■ Texto fornecido

Vejo nascer naqueles dias essa carinha que estampa o site, a marca da Dadivosa que eu tinha encomendado antes de chegar lá. Acompanho o processo meio de perto, meio de longe. O Saucier pensa numas coisas, eu em outras outras e, por fim, ele apresenta a ideia que vingou. Amplia um pontinho vermelho na tela: “Olha, reconhece? É a tua boca“. Vem o cabelo, a franja de lado, um olho fechado. Ele me vê assim, eu me reconheço ali. Pâtissier dá uns pitacos, dou outros et voilà.

■ Linhas de dados

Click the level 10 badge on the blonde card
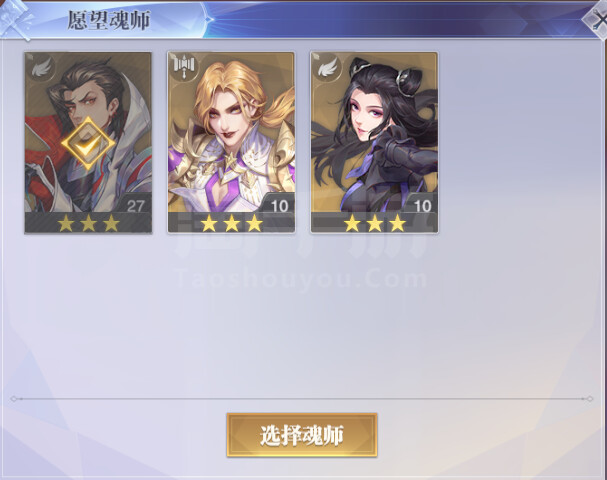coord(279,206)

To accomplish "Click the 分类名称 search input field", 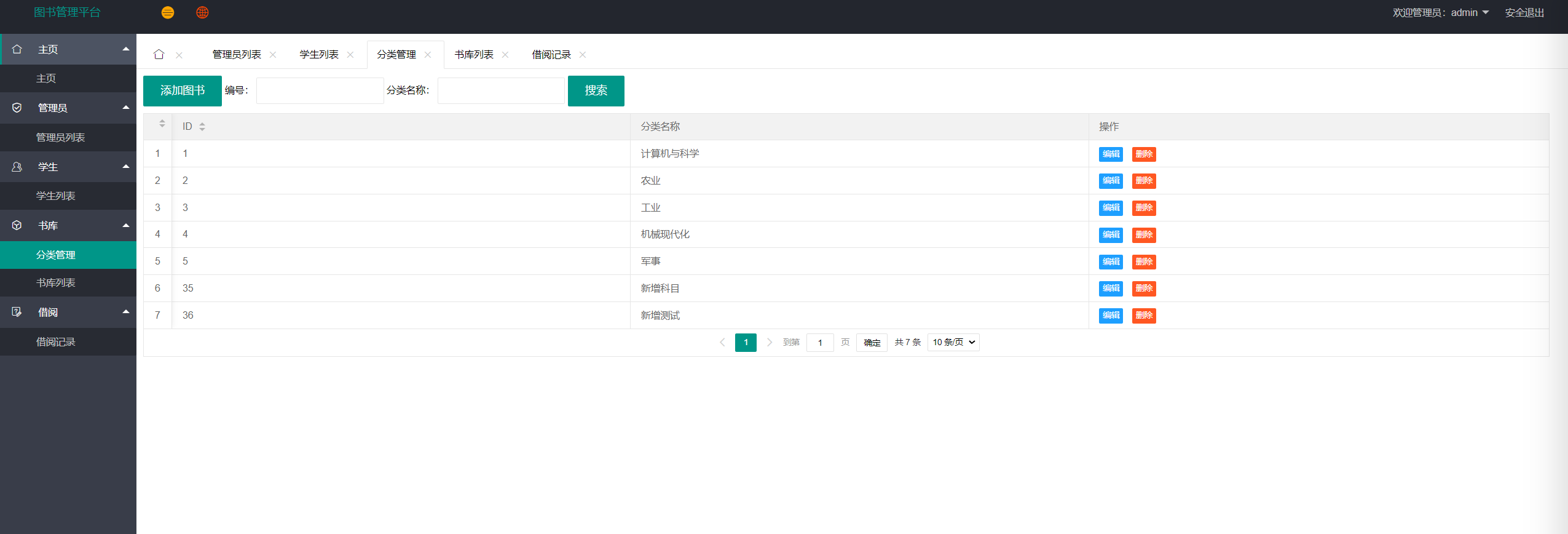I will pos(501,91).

==

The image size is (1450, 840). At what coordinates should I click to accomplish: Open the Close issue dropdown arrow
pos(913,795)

---

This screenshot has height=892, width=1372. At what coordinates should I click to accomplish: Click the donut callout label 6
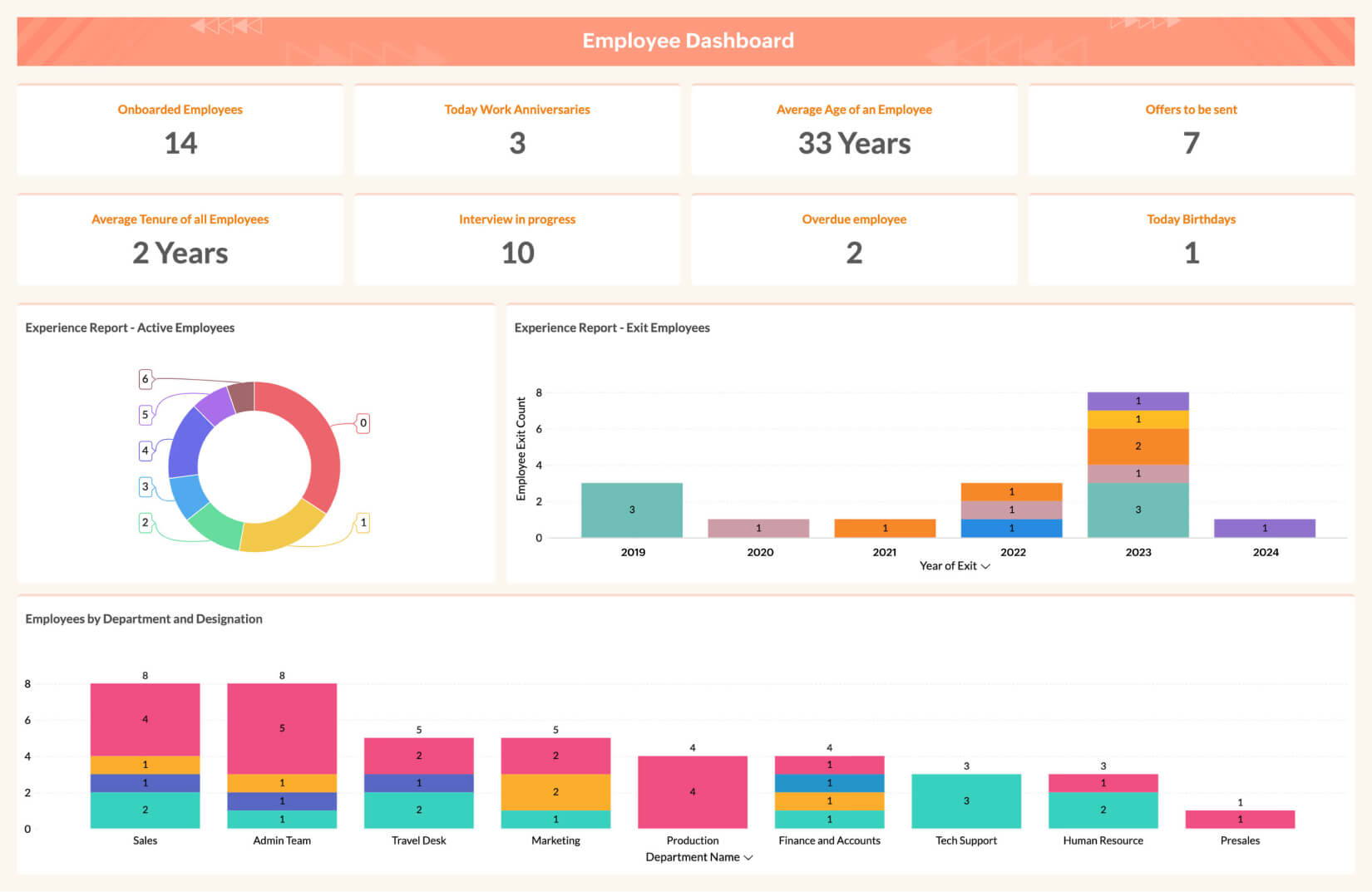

■ Problema curto 1
No texto fornecido, o que o Saucier amplia na tela?
■ Problema curto 2
Encontre nas linhas todas as que contêm a palavra "should" e copie cada uma delas. A diferença entre maiúsculas e minúsculas conta.

■ Solução completa 1
Um pontinho vermelho.

■ Solução completa 2
The image size is (1450, 840). At what coordinates should I click to accomplish: Open the Close issue dropdown arrow
This screenshot has height=892, width=1372. At what coordinates should I click to accomplish: Click the donut callout label 6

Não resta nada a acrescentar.